## What you are asked to do
Below is a set of records; print all of them exactly as written.

╭─ Entries shown

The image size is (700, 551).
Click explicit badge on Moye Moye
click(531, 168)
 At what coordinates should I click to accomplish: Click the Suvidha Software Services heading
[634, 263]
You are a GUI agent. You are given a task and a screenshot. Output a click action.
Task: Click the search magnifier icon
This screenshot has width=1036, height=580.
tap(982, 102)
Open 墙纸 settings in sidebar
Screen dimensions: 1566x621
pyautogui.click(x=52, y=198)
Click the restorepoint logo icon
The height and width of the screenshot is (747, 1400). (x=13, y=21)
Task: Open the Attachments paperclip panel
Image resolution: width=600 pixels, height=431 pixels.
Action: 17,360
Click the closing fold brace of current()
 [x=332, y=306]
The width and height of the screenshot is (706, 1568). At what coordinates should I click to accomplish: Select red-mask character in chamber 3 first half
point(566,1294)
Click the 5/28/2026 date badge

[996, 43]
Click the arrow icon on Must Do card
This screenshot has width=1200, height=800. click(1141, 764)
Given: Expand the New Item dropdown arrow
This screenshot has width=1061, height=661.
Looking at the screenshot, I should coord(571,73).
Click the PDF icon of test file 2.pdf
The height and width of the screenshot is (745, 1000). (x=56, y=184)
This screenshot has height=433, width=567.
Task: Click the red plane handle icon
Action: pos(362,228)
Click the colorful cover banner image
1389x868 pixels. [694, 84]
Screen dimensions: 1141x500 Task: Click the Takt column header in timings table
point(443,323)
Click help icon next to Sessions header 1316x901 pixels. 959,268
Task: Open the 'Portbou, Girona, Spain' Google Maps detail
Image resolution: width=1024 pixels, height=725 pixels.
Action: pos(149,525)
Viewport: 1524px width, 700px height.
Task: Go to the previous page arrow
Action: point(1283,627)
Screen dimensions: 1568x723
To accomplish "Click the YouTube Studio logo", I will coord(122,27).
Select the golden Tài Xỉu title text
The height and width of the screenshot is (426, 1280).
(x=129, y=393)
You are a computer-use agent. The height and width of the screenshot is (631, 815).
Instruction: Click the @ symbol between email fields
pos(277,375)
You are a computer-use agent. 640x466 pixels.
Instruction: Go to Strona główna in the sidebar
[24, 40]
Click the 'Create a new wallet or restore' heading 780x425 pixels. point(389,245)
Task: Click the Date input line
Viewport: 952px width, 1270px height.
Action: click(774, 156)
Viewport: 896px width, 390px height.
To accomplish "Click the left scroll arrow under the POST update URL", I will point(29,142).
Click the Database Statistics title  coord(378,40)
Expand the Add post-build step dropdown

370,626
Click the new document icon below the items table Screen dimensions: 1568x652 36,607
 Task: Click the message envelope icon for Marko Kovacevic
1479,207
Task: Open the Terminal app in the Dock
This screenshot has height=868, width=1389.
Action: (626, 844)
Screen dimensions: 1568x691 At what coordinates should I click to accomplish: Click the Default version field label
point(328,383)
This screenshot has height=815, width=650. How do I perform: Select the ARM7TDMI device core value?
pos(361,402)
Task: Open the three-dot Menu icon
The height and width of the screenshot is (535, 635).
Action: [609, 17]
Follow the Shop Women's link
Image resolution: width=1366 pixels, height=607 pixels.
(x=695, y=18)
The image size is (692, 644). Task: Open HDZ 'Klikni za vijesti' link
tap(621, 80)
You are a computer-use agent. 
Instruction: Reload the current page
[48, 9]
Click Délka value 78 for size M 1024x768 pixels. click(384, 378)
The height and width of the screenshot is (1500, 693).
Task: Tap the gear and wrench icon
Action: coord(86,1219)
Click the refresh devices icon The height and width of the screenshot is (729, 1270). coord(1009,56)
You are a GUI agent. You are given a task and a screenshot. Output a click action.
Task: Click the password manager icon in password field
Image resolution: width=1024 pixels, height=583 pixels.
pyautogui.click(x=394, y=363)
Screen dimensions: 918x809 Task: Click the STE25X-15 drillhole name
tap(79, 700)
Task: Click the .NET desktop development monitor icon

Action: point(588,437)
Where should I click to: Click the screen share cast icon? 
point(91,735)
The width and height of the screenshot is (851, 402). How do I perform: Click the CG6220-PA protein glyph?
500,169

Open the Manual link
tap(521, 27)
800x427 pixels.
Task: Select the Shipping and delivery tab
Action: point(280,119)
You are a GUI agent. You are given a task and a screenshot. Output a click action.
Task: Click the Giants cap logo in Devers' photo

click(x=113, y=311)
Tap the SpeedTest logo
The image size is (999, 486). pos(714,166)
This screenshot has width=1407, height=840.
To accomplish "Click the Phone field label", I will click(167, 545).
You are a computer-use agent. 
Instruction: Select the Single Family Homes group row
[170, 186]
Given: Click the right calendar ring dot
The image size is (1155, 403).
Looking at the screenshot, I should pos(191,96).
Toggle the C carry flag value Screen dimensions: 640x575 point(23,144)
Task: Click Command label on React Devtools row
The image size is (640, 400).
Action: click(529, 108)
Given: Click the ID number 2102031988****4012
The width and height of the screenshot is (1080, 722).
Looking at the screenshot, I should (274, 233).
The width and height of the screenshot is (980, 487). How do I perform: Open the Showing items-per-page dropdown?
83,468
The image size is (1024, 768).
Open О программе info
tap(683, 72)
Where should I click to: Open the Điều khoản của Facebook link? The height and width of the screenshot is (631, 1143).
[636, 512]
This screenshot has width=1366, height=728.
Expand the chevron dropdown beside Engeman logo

╰─

## Output
The image size is (700, 551).
Click explicit badge on Moye Moye
click(531, 168)
 At what coordinates should I click to accomplish: Click the Suvidha Software Services heading
[634, 263]
You are a GUI agent. You are given a task and a screenshot. Output a click action.
Task: Click the search magnifier icon
This screenshot has width=1036, height=580.
tap(982, 102)
Open 墙纸 settings in sidebar
Screen dimensions: 1566x621
pyautogui.click(x=52, y=198)
Click the restorepoint logo icon
The height and width of the screenshot is (747, 1400). (x=13, y=21)
Task: Open the Attachments paperclip panel
Image resolution: width=600 pixels, height=431 pixels.
Action: 17,360
Click the closing fold brace of current()
 [x=332, y=306]
The width and height of the screenshot is (706, 1568). At what coordinates should I click to accomplish: Select red-mask character in chamber 3 first half
point(566,1294)
Click the 5/28/2026 date badge

[996, 43]
Click the arrow icon on Must Do card
This screenshot has width=1200, height=800. click(1141, 764)
Given: Expand the New Item dropdown arrow
This screenshot has width=1061, height=661.
Looking at the screenshot, I should coord(571,73).
Click the PDF icon of test file 2.pdf
The height and width of the screenshot is (745, 1000). (x=56, y=184)
This screenshot has height=433, width=567.
Task: Click the red plane handle icon
Action: pos(362,228)
Click the colorful cover banner image
1389x868 pixels. [694, 84]
Screen dimensions: 1141x500 Task: Click the Takt column header in timings table
point(443,323)
Click help icon next to Sessions header 1316x901 pixels. 959,268
Task: Open the 'Portbou, Girona, Spain' Google Maps detail
Image resolution: width=1024 pixels, height=725 pixels.
Action: pos(149,525)
Viewport: 1524px width, 700px height.
Task: Go to the previous page arrow
Action: point(1283,627)
Screen dimensions: 1568x723
To accomplish "Click the YouTube Studio logo", I will coord(122,27).
Select the golden Tài Xỉu title text
The height and width of the screenshot is (426, 1280).
(x=129, y=393)
You are a computer-use agent. The height and width of the screenshot is (631, 815).
Instruction: Click the @ symbol between email fields
pos(277,375)
You are a computer-use agent. 640x466 pixels.
Instruction: Go to Strona główna in the sidebar
[24, 40]
Click the 'Create a new wallet or restore' heading 780x425 pixels. point(389,245)
Task: Click the Date input line
Viewport: 952px width, 1270px height.
Action: click(774, 156)
Viewport: 896px width, 390px height.
To accomplish "Click the left scroll arrow under the POST update URL", I will point(29,142).
Click the Database Statistics title  coord(378,40)
Expand the Add post-build step dropdown

370,626
Click the new document icon below the items table Screen dimensions: 1568x652 36,607
 Task: Click the message envelope icon for Marko Kovacevic
1479,207
Task: Open the Terminal app in the Dock
This screenshot has height=868, width=1389.
Action: (626, 844)
Screen dimensions: 1568x691 At what coordinates should I click to accomplish: Click the Default version field label
point(328,383)
This screenshot has height=815, width=650. How do I perform: Select the ARM7TDMI device core value?
pos(361,402)
Task: Open the three-dot Menu icon
The height and width of the screenshot is (535, 635).
Action: [609, 17]
Follow the Shop Women's link
Image resolution: width=1366 pixels, height=607 pixels.
(x=695, y=18)
The image size is (692, 644). Task: Open HDZ 'Klikni za vijesti' link
tap(621, 80)
You are a computer-use agent. 
Instruction: Reload the current page
[48, 9]
Click Délka value 78 for size M 1024x768 pixels. click(384, 378)
The height and width of the screenshot is (1500, 693).
Task: Tap the gear and wrench icon
Action: coord(86,1219)
Click the refresh devices icon The height and width of the screenshot is (729, 1270). coord(1009,56)
You are a GUI agent. You are given a task and a screenshot. Output a click action.
Task: Click the password manager icon in password field
Image resolution: width=1024 pixels, height=583 pixels.
pyautogui.click(x=394, y=363)
Screen dimensions: 918x809 Task: Click the STE25X-15 drillhole name
tap(79, 700)
Task: Click the .NET desktop development monitor icon

Action: point(588,437)
Where should I click to: Click the screen share cast icon? 
point(91,735)
The width and height of the screenshot is (851, 402). How do I perform: Click the CG6220-PA protein glyph?
500,169

Open the Manual link
tap(521, 27)
800x427 pixels.
Task: Select the Shipping and delivery tab
Action: point(280,119)
You are a GUI agent. You are given a task and a screenshot. Output a click action.
Task: Click the Giants cap logo in Devers' photo

click(x=113, y=311)
Tap the SpeedTest logo
The image size is (999, 486). pos(714,166)
This screenshot has width=1407, height=840.
To accomplish "Click the Phone field label", I will click(167, 545).
You are a computer-use agent. 
Instruction: Select the Single Family Homes group row
[170, 186]
Given: Click the right calendar ring dot
The image size is (1155, 403).
Looking at the screenshot, I should pos(191,96).
Toggle the C carry flag value Screen dimensions: 640x575 point(23,144)
Task: Click Command label on React Devtools row
The image size is (640, 400).
Action: click(529, 108)
Given: Click the ID number 2102031988****4012
The width and height of the screenshot is (1080, 722).
Looking at the screenshot, I should (274, 233).
The width and height of the screenshot is (980, 487). How do I perform: Open the Showing items-per-page dropdown?
83,468
The image size is (1024, 768).
Open О программе info
tap(683, 72)
Where should I click to: Open the Điều khoản của Facebook link? The height and width of the screenshot is (631, 1143).
[636, 512]
This screenshot has width=1366, height=728.
Expand the chevron dropdown beside Engeman logo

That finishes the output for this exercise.